From the records below, extract only the lines running from the line with "Open the DNS Server log icon" to the line with "Task: Toggle the", both lines included, reproducing them exactly.

[DATASET RECORDS Boundary: Start]

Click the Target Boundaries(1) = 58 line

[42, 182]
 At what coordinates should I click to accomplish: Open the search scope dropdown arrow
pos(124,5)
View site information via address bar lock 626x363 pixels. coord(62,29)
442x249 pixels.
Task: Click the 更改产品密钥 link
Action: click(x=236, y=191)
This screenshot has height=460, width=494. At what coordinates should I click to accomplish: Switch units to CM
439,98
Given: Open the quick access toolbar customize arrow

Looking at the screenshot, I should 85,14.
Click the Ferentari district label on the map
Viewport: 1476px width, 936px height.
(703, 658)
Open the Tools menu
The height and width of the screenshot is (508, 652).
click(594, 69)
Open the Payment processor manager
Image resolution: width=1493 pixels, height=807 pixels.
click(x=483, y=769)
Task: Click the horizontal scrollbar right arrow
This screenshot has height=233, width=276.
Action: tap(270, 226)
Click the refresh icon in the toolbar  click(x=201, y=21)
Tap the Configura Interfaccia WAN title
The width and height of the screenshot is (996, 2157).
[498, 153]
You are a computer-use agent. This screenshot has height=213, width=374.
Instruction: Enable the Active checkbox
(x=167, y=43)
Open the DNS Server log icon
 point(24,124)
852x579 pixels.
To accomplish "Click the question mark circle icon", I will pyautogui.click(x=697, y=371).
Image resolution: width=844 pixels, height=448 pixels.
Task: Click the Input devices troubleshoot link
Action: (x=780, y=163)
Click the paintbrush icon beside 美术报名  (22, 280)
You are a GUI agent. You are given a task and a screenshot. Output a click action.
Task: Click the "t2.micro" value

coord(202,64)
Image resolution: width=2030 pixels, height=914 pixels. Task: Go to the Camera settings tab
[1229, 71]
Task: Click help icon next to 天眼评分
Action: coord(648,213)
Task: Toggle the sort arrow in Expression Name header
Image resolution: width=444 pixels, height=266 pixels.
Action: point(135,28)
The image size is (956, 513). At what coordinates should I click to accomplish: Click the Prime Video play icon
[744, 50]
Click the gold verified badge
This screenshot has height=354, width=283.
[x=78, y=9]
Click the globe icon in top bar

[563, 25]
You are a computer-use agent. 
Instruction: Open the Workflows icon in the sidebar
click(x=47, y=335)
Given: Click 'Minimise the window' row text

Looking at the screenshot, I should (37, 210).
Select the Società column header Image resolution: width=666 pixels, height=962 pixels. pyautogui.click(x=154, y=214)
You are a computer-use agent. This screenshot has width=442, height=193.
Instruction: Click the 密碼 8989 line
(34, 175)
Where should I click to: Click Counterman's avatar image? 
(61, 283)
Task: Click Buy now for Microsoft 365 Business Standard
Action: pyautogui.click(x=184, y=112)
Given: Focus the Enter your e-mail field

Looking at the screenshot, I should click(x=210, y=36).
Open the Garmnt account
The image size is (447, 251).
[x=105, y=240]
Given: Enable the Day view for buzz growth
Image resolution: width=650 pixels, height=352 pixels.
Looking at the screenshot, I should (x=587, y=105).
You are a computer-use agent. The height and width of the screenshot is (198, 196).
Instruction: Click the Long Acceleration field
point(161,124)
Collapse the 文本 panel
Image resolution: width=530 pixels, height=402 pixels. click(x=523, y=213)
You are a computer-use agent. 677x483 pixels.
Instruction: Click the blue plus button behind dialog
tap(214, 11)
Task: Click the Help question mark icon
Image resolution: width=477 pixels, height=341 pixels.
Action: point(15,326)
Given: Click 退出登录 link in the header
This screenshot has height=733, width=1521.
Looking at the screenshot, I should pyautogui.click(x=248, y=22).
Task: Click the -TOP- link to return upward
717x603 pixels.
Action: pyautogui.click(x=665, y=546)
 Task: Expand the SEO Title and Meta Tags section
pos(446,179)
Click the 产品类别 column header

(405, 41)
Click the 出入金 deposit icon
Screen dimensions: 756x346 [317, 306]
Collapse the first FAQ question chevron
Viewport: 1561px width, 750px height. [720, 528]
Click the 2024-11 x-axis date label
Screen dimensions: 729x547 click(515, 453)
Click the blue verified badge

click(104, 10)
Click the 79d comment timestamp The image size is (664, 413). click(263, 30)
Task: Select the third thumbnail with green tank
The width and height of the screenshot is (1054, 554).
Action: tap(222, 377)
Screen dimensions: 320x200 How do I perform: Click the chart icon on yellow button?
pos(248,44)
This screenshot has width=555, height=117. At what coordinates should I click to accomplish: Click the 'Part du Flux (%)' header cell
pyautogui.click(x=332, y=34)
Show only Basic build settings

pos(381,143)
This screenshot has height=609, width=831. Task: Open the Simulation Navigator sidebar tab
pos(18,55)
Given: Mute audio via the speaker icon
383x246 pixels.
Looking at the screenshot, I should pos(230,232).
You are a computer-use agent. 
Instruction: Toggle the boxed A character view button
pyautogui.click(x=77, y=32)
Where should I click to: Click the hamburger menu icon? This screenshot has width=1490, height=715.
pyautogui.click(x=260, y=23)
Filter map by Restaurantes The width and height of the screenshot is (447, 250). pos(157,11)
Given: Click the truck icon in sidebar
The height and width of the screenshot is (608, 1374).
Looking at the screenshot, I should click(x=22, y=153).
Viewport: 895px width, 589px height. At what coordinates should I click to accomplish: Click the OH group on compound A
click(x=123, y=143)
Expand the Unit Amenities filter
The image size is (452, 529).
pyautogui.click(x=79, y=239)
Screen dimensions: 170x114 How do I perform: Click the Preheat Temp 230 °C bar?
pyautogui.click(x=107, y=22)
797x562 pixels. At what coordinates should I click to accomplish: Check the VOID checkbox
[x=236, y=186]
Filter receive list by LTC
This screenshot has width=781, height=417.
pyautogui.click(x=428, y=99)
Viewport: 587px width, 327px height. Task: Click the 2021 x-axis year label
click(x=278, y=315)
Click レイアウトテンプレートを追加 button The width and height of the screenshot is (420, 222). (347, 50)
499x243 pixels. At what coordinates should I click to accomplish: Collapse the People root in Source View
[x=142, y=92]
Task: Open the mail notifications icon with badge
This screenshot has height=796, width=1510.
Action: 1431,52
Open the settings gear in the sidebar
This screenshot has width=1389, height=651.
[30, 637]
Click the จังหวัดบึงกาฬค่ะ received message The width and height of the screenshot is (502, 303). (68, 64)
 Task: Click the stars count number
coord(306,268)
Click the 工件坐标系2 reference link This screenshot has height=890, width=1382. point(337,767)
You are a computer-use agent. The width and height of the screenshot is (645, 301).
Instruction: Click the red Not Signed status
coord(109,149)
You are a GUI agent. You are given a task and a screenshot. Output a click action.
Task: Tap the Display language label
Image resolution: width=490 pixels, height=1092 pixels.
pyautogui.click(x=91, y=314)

[DATASET RECORDS Boundary: End]

◆ YOUR RESPONSE ◆
Open the DNS Server log icon
 point(24,124)
852x579 pixels.
To accomplish "Click the question mark circle icon", I will pyautogui.click(x=697, y=371).
Image resolution: width=844 pixels, height=448 pixels.
Task: Click the Input devices troubleshoot link
Action: (x=780, y=163)
Click the paintbrush icon beside 美术报名  (22, 280)
You are a GUI agent. You are given a task and a screenshot. Output a click action.
Task: Click the "t2.micro" value

coord(202,64)
Image resolution: width=2030 pixels, height=914 pixels. Task: Go to the Camera settings tab
[1229, 71]
Task: Click help icon next to 天眼评分
Action: coord(648,213)
Task: Toggle the sort arrow in Expression Name header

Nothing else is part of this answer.